# Mmmmm... Pazole....



## scwine (Sep 7, 2006)

I just made this and it is freaking yummo!...I must say. 

http://www.food.com/recipe/authentic-mexican-pozole-196233

We doubled most of the ingredients. No need to double the cayenne. I did triple the hominy and added 2 fresh yellow squash(skinned and cubed).

I am serving it with a side of cornbread. Adding a garnish of fresh cilantro on top of the pozole.

Great for a cold day.

Enjoy and let me know how yours turns out.


----------



## AndrewOSpencer (Jul 17, 2013)

I love Pozole.


----------



## Big Guns 1971 (Nov 7, 2013)

scwine said:


> I just made this and it is freaking yummo!...I must say.


You lost me when I read Hominy in the ingredients list. I cant stand hominy.

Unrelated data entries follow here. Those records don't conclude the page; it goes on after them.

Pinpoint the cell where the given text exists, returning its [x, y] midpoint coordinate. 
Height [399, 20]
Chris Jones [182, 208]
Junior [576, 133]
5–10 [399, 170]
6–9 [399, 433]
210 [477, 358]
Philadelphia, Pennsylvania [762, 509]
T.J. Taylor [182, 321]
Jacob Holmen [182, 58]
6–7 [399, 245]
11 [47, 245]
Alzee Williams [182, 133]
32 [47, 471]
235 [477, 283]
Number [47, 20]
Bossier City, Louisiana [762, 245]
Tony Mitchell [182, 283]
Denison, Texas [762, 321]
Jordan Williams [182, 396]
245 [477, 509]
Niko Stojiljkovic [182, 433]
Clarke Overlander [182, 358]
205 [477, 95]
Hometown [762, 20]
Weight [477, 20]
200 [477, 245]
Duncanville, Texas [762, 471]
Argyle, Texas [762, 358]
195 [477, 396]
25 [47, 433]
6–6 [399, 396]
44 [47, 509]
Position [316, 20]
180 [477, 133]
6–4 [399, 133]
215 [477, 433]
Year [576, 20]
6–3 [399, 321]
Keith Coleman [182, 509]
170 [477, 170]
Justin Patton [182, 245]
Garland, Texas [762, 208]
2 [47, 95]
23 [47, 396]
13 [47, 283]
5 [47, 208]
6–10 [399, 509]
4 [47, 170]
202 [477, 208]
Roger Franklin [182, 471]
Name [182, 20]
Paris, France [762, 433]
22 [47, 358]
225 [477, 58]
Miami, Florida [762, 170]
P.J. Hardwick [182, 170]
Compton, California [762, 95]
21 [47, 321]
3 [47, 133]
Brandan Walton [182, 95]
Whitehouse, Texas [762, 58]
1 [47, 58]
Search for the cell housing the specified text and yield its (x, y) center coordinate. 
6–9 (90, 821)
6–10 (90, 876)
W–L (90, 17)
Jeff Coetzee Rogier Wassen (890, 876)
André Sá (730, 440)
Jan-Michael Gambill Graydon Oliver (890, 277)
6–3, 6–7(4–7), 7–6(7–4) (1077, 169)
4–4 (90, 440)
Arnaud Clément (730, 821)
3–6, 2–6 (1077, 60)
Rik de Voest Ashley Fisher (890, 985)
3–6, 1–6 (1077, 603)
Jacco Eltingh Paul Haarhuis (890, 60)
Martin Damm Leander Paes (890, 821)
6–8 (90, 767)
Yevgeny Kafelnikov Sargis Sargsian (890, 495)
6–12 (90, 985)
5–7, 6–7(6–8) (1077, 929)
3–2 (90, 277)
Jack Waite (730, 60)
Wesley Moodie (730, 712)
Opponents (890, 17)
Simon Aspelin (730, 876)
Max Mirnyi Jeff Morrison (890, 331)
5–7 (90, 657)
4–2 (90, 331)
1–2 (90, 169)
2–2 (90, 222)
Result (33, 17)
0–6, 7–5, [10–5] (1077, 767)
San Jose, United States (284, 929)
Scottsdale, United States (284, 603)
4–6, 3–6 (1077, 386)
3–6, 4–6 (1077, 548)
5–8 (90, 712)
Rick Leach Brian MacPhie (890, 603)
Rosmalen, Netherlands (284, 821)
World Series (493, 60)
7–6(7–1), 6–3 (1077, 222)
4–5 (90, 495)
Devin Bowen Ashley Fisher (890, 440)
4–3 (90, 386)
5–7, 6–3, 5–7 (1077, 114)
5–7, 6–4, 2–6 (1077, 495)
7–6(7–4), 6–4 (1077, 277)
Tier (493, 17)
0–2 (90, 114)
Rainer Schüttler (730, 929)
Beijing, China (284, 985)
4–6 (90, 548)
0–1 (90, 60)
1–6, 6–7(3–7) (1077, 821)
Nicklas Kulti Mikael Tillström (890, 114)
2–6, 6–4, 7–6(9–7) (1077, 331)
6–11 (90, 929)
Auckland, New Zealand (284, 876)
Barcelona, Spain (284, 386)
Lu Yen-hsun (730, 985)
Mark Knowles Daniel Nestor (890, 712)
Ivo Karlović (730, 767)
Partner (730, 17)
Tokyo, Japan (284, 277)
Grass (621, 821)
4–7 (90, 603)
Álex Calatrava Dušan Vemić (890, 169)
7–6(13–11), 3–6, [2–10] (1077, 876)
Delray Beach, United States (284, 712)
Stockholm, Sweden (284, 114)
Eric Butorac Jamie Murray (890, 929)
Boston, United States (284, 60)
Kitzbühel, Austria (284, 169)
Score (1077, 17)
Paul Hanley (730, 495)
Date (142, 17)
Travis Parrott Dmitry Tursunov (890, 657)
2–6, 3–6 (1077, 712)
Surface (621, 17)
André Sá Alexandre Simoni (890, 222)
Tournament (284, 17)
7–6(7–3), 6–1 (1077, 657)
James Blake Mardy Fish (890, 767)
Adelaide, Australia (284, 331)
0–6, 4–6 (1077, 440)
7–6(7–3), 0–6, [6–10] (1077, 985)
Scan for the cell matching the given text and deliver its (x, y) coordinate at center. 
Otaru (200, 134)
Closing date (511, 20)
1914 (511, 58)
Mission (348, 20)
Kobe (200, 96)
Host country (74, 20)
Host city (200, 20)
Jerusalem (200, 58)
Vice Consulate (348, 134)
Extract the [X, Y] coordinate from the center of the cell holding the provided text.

http://www.food.com/recipe/authentic-mexican-pozole-196233

We doubled most of the ingredients. No need to double the cayenne. I did triple the hominy and added 2 fresh yellow squash(skinned and cubed).

I am serving it with a side of cornbread. Adding a garnish of fresh cilantro on top of the pozole.

Great for a cold day.

Enjoy and let me know how yours turns out


----------



## cva34 (Dec 22, 2008)

AndrewOSpencer said:


> I love Pozole.


Me TOO!!! Its not that common around here..But in New Mexico/Arizona its a staple


----------



## dbarham (Aug 13, 2005)

Man I need that for this hangover

Sent from my SCH-I545 using Tapatalk


----------



## DA REEL DADDY (Jun 7, 2005)

I am going to try this with chicken.


Have you ever had it this way? I don't if I have ever had it. Looks good enough.


I'd do it today but, thawing out some fajitas for dinner. thanks for the sharing!


----------



## rapnrod (Jul 24, 2008)

DA REEL DADDY said:


> I am going to try this with chicken.
> 
> Have you ever had it this way? I don't if I have ever had it. Looks good enough.
> 
> I'd do it today but, thawing out some fajitas for dinner. thanks for the sharing!


Excellent with chicken. Done it a few times. More work though if you bone it out. This ****** don't like eating around bones.


----------



## Captain Dave (Jul 19, 2006)

After reading your thread a while back , I had to make some. Good unique choice.

I made it a lil different though..


----------



## tunchistheman (Feb 25, 2010)

pozole is good but I still like menudo. like cva said it's not as common here in Tx so we tend to favor menudo more.


----------